Brandis stands up for decency after burqa stunt – but that's exactly what Hanson wanted | Katharine Murphy

Katharine Murphy
One Nation leader Pauline Hanson pulls off an Islamic veil she wore into the Senate chamber. Photograph: Reuters

The most dispiriting thing about Pauline Hanson’s little stunt on Thursday is not that she entered the Senate chamber in a burqa, and then swirled it off like a coy extra in a Star Wars movie, looking to steal some sneaky love from the camera.

Offensive, reckless, dangerous and dumb behaviour from Hanson is, let’s be honest, par for the course.

It’s an art form she’s slowly perfected during her fits and starts in public life.

But offensive, reckless, dangerous and dumb is, sadly, not the worst of it.

The worst of it is Hanson got exactly what she wanted.

On Thursday Hanson wanted what she always wants: to surf the persistent vacancy and hollowness of the contemporary political discussion, and the febrile 24/7 news cycle, with its voracious appetite for sensation, to project herself, nimbly, to centre stage.

The objective is to be at once the centre of attention, and to be mocked and shunned and shamed and scapegoated by her parliamentary colleagues.

With a Queensland state election coming up, presumably it would be helpful to the looming campaign to once again hang a giant lantern over her self-styled outsider status, to be spurned by the political mainstream.

Anyone watching politics this week knows it has been a cluttered, chaotic, high octane week in Canberra, and the competition to grab your little moment in the spotlight in all the swirling insanity has been intense.

It was clear that Hanson entered the Senate with a simple objective.

She wanted to use the chamber as a platform to project herself onto the television news bulletins, onto outrage central, 2GB in Sydney – and to amplify her direct communication with voters.

That’s what the alleged outsiders do in modern politics – they occupy the life, accept the benefits, and pretend that they are somehow quantifiably different from the other inhabitants of the circus.

Hanson beamed as she was soundly rebuked by a clearly infuriated George Brandis in one of the attorney general’s finest parliamentary contributions on the hop.

Better yet when folks across the chamber leapt to their feet to reward Brandis for his full-throated rebuke with a standing ovation.

Hanson’s smile widened, the eyes flashed.

Brandis stood up without hesitation or qualification for decency, tolerance, for basic Australian values of respect and inclusion – even if the Coalition colleagues sitting behind him hesitated.

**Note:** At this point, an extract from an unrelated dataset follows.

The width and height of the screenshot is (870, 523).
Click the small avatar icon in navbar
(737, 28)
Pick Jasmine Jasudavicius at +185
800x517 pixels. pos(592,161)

As well as insisting that Muslim Australians should not suffer the gross indignity of being mocked in their own parliament, Brandis also stood up for practicality and good sense, given terrorism is a real and present threat, and agencies require cooperation from the Islamic community in order to combat it.

Cometh the hour, cometh the man.

But despite the correct thing being done, Hanson’s delight at her success brimmed like a fountain.

A perfect bit of mischief, managed.

Depressing doesn’t even begin to describe it.